We agree and reverse. “ ‘ “[I]f one, meaning to steal another’s goods, fraudulently prevails on the latter to deliver them to him, under the understanding that the property in them is to pass, he commits neither larceny nor any other crime by the taking, unless the transaction amounts to an indictable cheat. But if, with the like intent, he fraudulently gets leave to take possession only, and takes and converts the whole to himself, he becomes guilty of larceny; because, while his intent is thus to appropriate the property, the consent *560which he fraudulently obtained covers no more than the possession.” [Cit.]’ ” Stull v. State, 230 Ga. 99, 103 (196 SE2d 7) (1973). Here, as in Elliott v. State, 149 Ga. App. 579 (254 SE2d 900) (1979), the evidence shows that appellant , obtained the telephone upon offering to pay in the future for goods to be delivered in the present. Although appellant and Hill gave conflicting testimony on the question whether appellant was to tender payment at the time of purchase, the undisputed facts show that appellant was allowed to take the phone from the Riverdale office with only an invoice indicating that payment was due in ten days, and that he was subsequently billed for this and another purchase made on account. “Thus, there was a completed ‘sale’ of the goods in question, and the appellant had not only rightful possession of the [phone], but title to [it] as well. The sole ‘interest’ that [Radio Systems] had in the goods was a right to future payment pursuant to the sales contract. It is thus clear that the property did not belong to ‘another’ and the appellant cannot be charged under [OCGA § 16-8-2] with theft of property to which he has not only ‘rightful possession,’ but also title. . . .” Id. at 581.

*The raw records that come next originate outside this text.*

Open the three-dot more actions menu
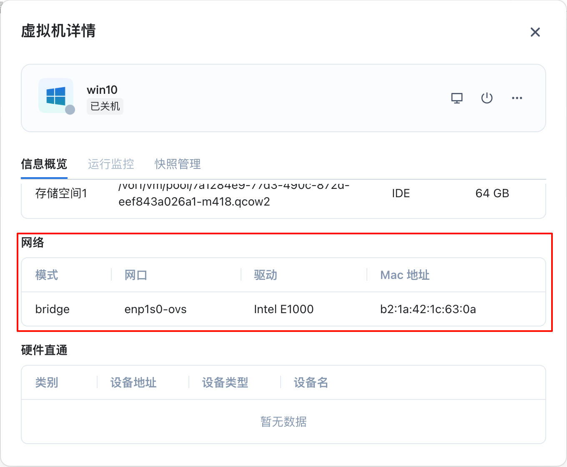567x467 pixels. [x=517, y=98]
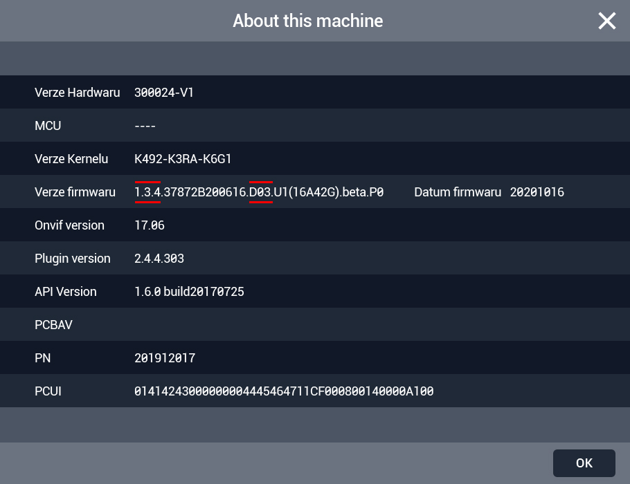The image size is (630, 484).
Task: Select the MCU dashes value
Action: 145,126
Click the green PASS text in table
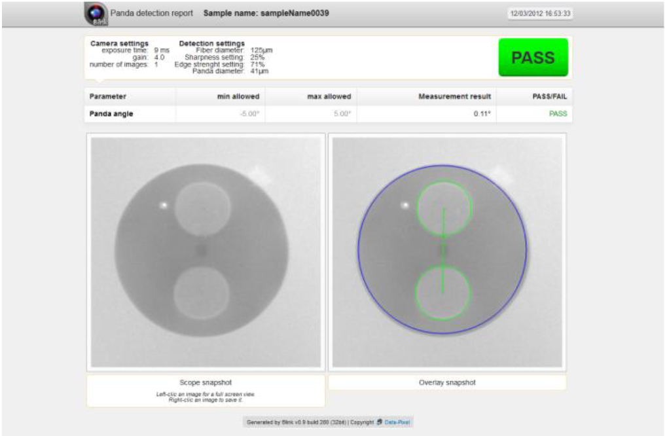665x436 pixels. 558,114
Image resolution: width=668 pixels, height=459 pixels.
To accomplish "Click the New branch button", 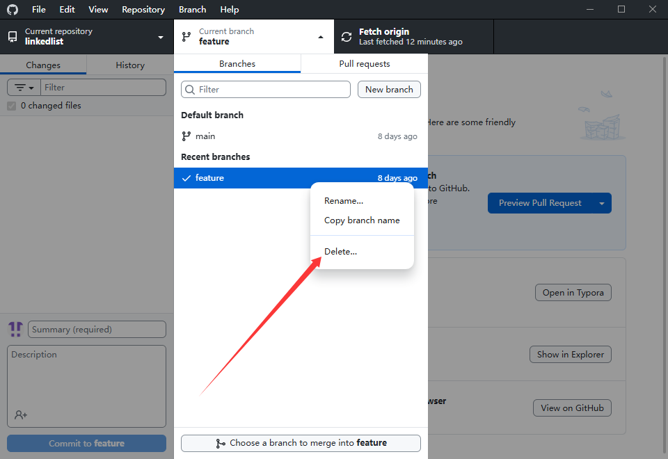I will click(389, 90).
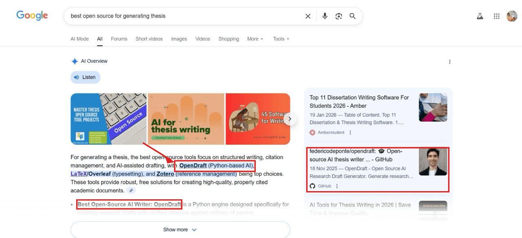Switch to the Images tab
Screen dimensions: 522x238
coord(179,39)
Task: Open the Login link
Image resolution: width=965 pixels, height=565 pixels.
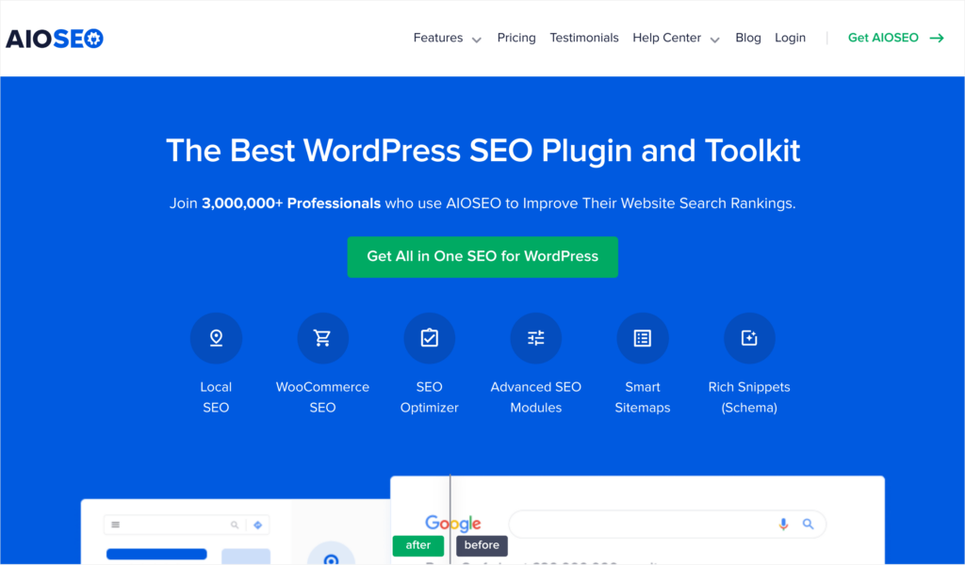Action: [x=791, y=38]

Nonetheless, as the Elliott and Stull courts recognized, one who fraudulently obtains title to another’s goods may be convicted of theft by deception under OCGA § 16-8-3 if the transaction amounts to an “indictable cheat.” The definition of deception applicable here is “intentionally . . . creating] or confirm[ing] another’s impression of an existing fact or past event which is false and which the accused knows or believes to be false.” OCGA § 16-8-3 (b) (1). Construed to uphold the verdict, Hill’s testimony suggested that appellant may have misled Edmonds with regard to the agreement between Hill and appellant. However, that testimony is refuted by the issuance of the invoice, which referenced appellant’s account number and stated the credit terms of the purchase, and by the subsequent invoices sent to appellant seeking payment for the merchandise. Further, even if appellant did misrepresent his agreement with Hill, the representation upon which he received the phone was his promise to pay on account, which pertained to the future and cannot be the basis for a conviction for theft by deception. See Elliott, supra at 581. Thus, we cannot say that the State proved intentional misrepresentation of an existing fact beyond a reasonable doubt, and we are constrained to hold that the standard set forth in Jackson v. Virginia, 443 U. S. 307 (99 SC 2781, 61 LE2d 560) (1979) was not met here. See Elliott, supra.

2. We need not address appellant’s enumeration concerning a fatal variance between the allegata and the probata.

Judgment reversed.

Carley, C. J., and McMurray, P. J., concur. *561Decided November 14, 1990. Thomas L. Washburn III, for appellant. Robert E. Keller, District Attorney, Deborah N. Marón, Assistant District Attorney, for appellee.